PROBLEM DETAILS: Rewrite everything from the line containing "You are a computer-use agent. 1296x745" down to the line containing "coord(830,198)", changing "Instruction" to "Command" and leaving the rest untouched.

-- Begin --

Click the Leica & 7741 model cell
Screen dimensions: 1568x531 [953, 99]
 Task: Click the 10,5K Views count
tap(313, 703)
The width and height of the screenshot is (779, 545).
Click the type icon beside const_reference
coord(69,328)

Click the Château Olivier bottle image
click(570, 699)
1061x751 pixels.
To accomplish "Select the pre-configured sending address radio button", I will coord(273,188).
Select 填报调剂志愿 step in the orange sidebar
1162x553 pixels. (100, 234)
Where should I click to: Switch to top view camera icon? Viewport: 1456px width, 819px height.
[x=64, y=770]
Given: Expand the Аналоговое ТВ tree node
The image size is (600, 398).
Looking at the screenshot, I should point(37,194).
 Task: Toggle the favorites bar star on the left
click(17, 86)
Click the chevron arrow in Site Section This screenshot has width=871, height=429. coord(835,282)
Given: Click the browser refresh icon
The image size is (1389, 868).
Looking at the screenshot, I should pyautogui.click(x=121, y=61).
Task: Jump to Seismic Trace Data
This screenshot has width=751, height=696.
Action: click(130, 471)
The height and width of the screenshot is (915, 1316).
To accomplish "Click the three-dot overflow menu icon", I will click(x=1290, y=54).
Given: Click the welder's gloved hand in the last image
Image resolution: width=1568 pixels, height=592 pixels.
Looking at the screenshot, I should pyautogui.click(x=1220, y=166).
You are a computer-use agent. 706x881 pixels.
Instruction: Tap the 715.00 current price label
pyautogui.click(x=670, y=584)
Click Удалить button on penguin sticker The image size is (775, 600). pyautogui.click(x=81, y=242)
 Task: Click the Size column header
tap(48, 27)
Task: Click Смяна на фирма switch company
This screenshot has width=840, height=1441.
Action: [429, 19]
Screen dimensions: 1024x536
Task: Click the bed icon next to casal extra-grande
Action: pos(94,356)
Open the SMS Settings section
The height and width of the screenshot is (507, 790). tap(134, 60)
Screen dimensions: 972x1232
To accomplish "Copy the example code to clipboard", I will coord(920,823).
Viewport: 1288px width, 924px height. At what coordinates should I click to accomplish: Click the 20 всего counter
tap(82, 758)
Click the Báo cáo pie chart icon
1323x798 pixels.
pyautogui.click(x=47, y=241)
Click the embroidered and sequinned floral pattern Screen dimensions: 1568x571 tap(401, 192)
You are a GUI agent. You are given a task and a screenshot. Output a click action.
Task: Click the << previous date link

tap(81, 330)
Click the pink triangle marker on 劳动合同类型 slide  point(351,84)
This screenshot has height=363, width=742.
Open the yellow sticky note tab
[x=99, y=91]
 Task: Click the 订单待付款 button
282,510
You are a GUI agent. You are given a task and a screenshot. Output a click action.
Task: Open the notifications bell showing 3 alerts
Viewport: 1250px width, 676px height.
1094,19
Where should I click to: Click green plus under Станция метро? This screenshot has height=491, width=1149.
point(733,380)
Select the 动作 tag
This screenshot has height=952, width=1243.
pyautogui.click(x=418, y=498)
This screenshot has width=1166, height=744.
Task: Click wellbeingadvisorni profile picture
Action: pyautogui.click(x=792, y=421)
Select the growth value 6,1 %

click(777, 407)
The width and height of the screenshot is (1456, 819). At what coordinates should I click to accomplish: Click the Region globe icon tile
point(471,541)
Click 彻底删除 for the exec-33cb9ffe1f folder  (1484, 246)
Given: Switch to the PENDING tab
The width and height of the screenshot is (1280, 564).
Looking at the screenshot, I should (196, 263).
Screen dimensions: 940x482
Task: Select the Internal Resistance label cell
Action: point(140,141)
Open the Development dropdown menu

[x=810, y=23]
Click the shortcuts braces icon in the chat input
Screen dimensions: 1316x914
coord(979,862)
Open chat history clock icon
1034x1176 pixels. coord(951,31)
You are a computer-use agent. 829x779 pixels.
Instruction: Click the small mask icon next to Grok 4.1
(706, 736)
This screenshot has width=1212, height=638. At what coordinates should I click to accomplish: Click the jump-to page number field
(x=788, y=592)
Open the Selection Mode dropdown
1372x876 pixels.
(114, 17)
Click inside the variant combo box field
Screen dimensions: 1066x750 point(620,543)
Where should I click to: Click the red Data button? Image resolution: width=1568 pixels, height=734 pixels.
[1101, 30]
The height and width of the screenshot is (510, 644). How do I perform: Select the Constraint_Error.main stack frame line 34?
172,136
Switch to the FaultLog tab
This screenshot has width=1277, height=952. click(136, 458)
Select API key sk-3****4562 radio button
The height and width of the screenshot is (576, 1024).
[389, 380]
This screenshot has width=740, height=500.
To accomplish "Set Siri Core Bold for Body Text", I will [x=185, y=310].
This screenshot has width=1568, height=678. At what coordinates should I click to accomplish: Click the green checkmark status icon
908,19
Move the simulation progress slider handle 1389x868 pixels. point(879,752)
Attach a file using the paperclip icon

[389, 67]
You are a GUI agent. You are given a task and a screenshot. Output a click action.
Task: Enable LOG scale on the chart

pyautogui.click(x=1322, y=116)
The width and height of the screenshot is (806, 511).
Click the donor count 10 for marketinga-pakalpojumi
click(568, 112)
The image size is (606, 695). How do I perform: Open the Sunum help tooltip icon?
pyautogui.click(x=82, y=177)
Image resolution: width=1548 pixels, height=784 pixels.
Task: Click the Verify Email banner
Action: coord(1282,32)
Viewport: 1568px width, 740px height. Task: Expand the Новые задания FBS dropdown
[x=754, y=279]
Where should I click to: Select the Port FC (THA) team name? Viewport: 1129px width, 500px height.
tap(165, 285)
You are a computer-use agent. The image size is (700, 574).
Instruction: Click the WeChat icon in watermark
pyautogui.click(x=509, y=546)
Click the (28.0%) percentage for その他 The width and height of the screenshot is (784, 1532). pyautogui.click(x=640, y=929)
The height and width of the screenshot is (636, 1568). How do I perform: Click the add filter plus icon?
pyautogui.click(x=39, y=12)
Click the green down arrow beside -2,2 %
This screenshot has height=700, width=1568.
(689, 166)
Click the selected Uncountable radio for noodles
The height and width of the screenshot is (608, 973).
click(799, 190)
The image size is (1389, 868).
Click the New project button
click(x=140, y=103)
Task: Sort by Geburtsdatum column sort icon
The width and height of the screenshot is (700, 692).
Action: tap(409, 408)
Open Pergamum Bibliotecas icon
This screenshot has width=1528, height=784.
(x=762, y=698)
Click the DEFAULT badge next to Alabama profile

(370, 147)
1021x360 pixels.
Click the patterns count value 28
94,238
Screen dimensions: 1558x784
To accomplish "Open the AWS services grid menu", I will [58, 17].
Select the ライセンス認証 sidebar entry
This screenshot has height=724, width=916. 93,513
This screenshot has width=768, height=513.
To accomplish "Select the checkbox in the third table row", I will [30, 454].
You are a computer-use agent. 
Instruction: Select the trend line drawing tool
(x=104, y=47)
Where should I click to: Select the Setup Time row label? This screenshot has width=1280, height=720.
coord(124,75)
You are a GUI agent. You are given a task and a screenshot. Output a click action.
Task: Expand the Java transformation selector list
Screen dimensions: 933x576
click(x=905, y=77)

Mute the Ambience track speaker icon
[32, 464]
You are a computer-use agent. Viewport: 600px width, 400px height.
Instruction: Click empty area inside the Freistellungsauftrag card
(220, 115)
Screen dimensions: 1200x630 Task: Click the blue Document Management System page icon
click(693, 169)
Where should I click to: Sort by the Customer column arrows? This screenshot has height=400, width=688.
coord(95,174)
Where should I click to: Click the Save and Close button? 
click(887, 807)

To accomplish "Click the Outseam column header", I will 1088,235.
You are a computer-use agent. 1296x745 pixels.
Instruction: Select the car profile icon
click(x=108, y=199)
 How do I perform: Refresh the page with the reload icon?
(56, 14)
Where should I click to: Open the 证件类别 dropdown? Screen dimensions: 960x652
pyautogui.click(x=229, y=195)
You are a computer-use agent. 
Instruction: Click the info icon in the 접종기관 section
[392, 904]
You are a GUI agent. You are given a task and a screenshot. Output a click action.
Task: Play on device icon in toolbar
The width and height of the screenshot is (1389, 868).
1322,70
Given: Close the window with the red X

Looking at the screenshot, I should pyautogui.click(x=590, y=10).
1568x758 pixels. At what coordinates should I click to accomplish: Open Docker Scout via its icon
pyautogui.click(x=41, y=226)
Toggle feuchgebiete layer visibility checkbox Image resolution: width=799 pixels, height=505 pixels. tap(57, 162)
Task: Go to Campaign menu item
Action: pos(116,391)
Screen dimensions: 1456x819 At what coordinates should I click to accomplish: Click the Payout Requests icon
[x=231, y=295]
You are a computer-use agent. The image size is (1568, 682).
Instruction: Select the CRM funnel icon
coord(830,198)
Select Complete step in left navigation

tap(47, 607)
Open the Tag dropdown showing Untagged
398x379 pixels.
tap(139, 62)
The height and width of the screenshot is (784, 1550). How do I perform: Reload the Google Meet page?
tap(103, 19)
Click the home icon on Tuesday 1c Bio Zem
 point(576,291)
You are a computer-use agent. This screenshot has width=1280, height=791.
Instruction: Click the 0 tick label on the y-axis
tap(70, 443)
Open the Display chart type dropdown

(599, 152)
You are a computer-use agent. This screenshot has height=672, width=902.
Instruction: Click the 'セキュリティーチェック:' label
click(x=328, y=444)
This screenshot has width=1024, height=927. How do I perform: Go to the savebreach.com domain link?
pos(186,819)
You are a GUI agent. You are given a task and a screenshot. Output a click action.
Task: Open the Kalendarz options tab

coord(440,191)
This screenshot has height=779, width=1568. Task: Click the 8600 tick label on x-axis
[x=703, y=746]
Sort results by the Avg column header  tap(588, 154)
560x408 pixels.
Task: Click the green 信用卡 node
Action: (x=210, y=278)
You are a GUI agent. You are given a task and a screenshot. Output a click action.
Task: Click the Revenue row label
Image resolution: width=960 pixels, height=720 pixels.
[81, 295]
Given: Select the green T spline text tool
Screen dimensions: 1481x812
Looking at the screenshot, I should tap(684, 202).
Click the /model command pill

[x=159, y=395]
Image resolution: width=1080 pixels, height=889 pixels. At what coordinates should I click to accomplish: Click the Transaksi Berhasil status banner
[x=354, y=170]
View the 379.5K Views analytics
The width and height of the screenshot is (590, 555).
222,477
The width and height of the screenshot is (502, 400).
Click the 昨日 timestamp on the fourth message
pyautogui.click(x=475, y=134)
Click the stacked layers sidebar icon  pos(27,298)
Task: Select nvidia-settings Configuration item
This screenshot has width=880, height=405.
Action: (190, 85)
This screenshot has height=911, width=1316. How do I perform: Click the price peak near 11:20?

-- End --

SOLVED PROBLEM:
You are a computer-use agent. 1296x745 pixels.
Command: Select the car profile icon
click(x=108, y=199)
 How do I perform: Refresh the page with the reload icon?
(56, 14)
Where should I click to: Open the 证件类别 dropdown? Screen dimensions: 960x652
pyautogui.click(x=229, y=195)
You are a computer-use agent. 
Command: Click the info icon in the 접종기관 section
[392, 904]
You are a GUI agent. You are given a task and a screenshot. Output a click action.
Task: Play on device icon in toolbar
The width and height of the screenshot is (1389, 868).
1322,70
Given: Close the window with the red X

Looking at the screenshot, I should pyautogui.click(x=590, y=10).
1568x758 pixels. At what coordinates should I click to accomplish: Open Docker Scout via its icon
pyautogui.click(x=41, y=226)
Toggle feuchgebiete layer visibility checkbox Image resolution: width=799 pixels, height=505 pixels. tap(57, 162)
Task: Go to Campaign menu item
Action: pos(116,391)
Screen dimensions: 1456x819 At what coordinates should I click to accomplish: Click the Payout Requests icon
[x=231, y=295]
You are a computer-use agent. The image size is (1568, 682).
Command: Select the CRM funnel icon
coord(830,198)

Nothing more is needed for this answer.